- **What you have to do**:
Exclude images; transcribe the rest of the data exactly.

- **Provided entries**:
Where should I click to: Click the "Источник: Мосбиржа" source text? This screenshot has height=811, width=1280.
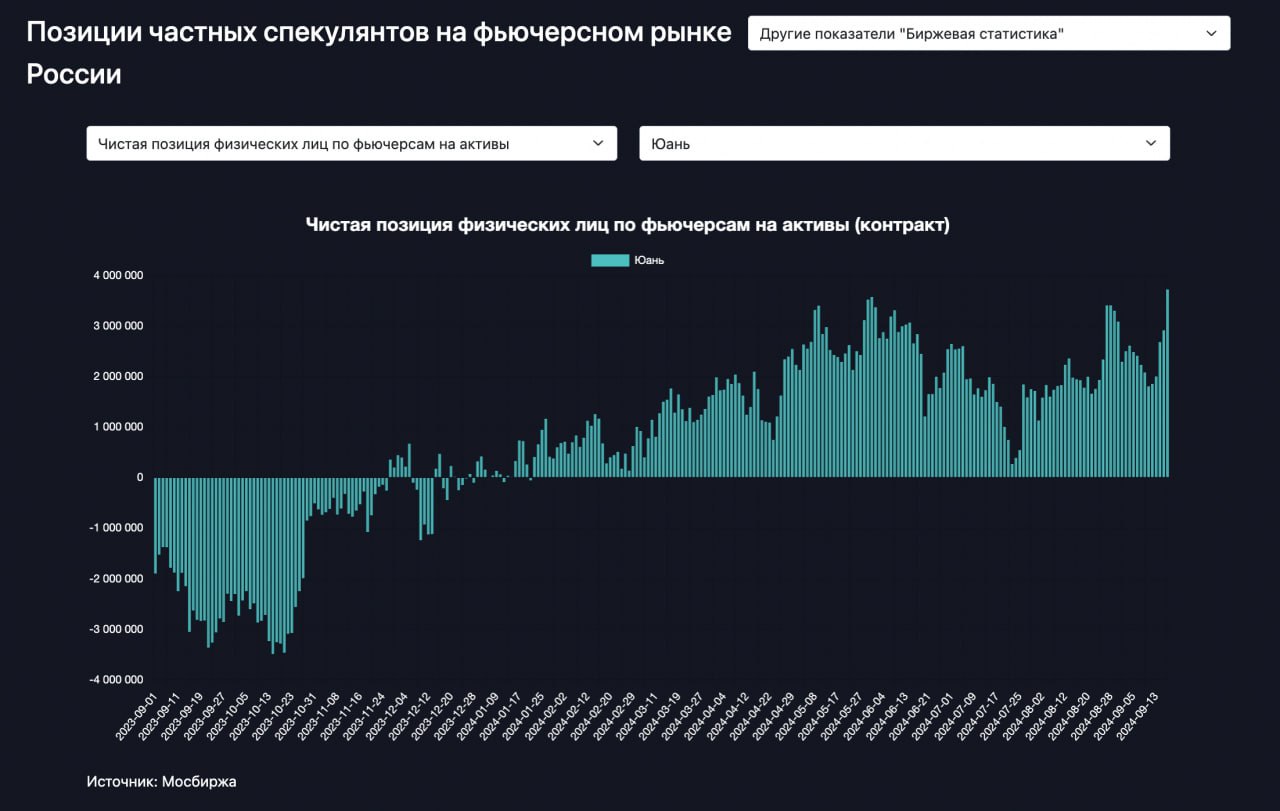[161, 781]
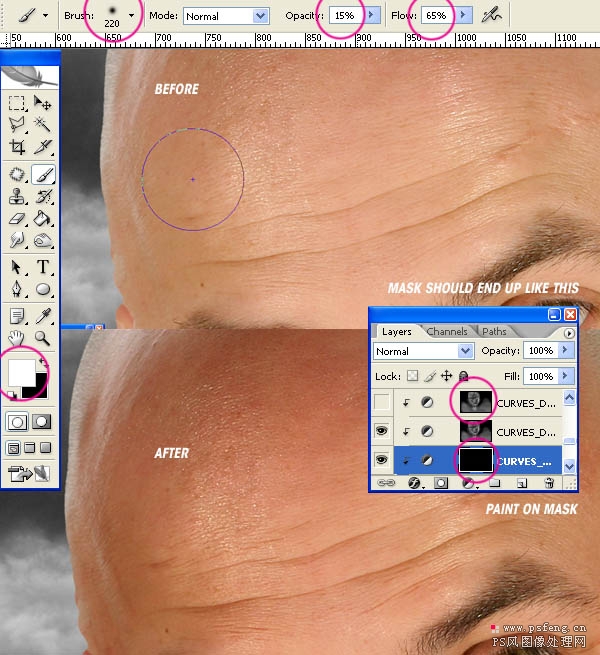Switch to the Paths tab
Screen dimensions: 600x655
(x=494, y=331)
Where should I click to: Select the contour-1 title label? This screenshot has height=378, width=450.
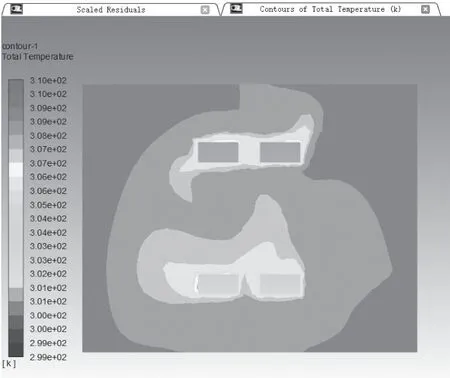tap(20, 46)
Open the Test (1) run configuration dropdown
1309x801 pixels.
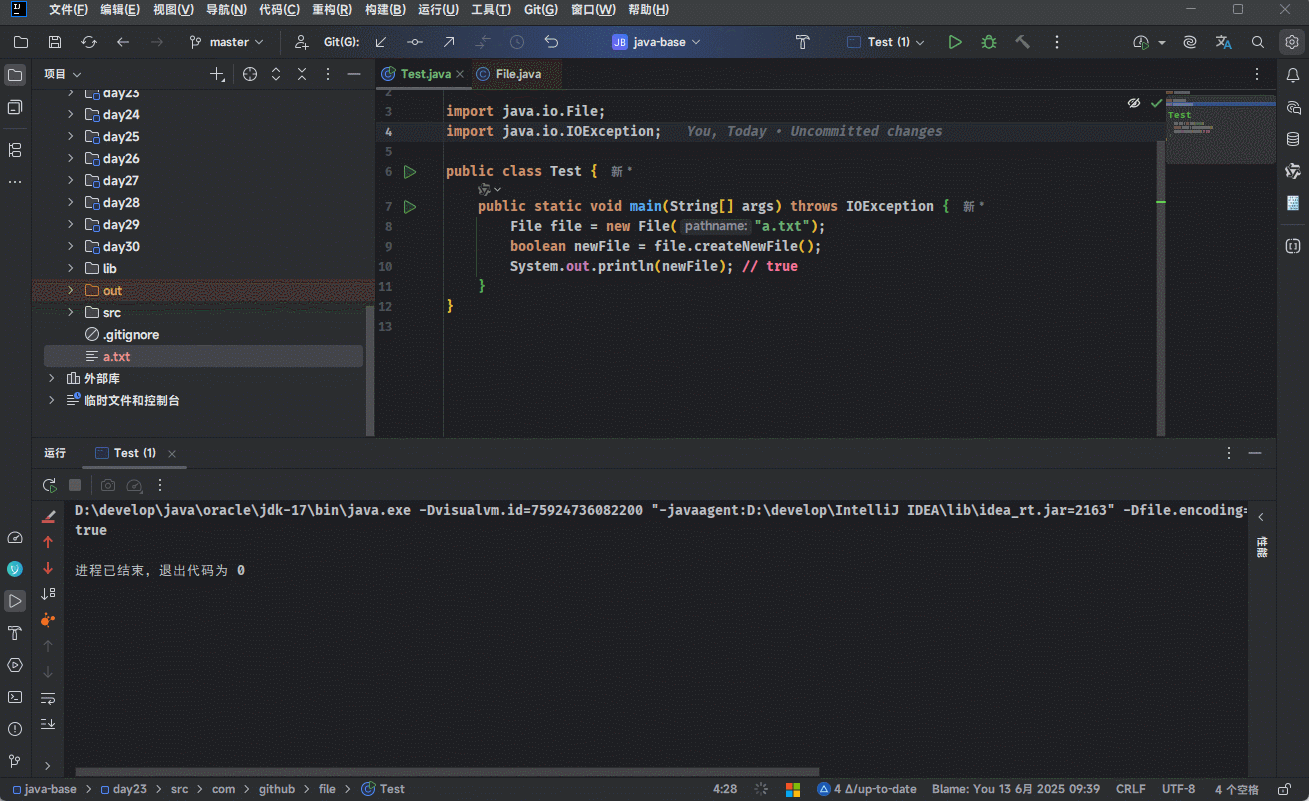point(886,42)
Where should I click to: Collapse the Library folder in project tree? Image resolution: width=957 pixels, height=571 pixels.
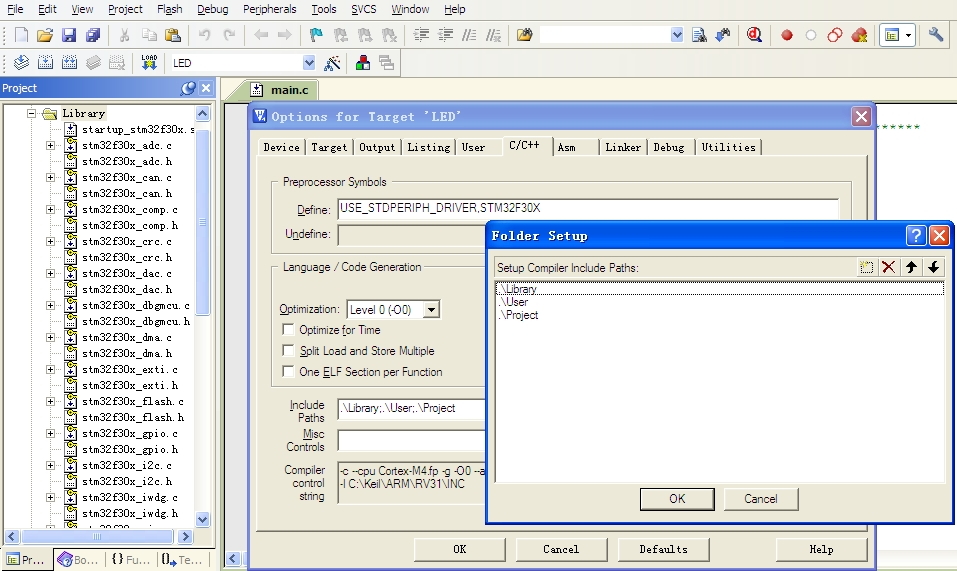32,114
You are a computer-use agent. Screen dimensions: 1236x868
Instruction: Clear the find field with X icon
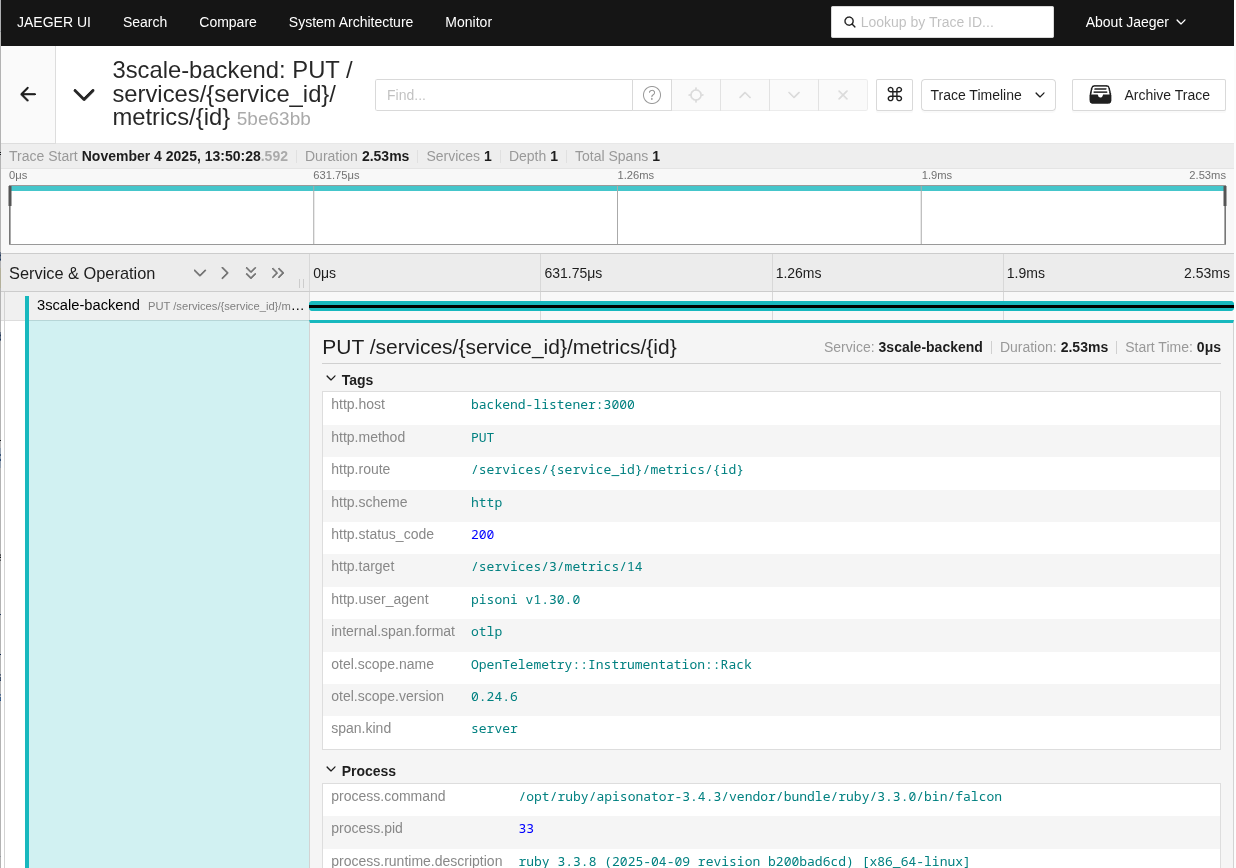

- **Worked solution**:
Where should I click to: Click the "Источник: Мосбиржа" source text? This screenshot has height=811, width=1280.
[161, 781]
Switch to the Paths tab
Screen dimensions: 600x655
(x=494, y=331)
Where should I click to: Select the contour-1 title label? This screenshot has height=378, width=450.
tap(20, 46)
Open the Test (1) run configuration dropdown
1309x801 pixels.
point(886,42)
Where should I click to: Collapse the Library folder in project tree? Image resolution: width=957 pixels, height=571 pixels.
32,114
You are a computer-use agent. Screen dimensions: 1236x868
Instruction: Clear the find field with X icon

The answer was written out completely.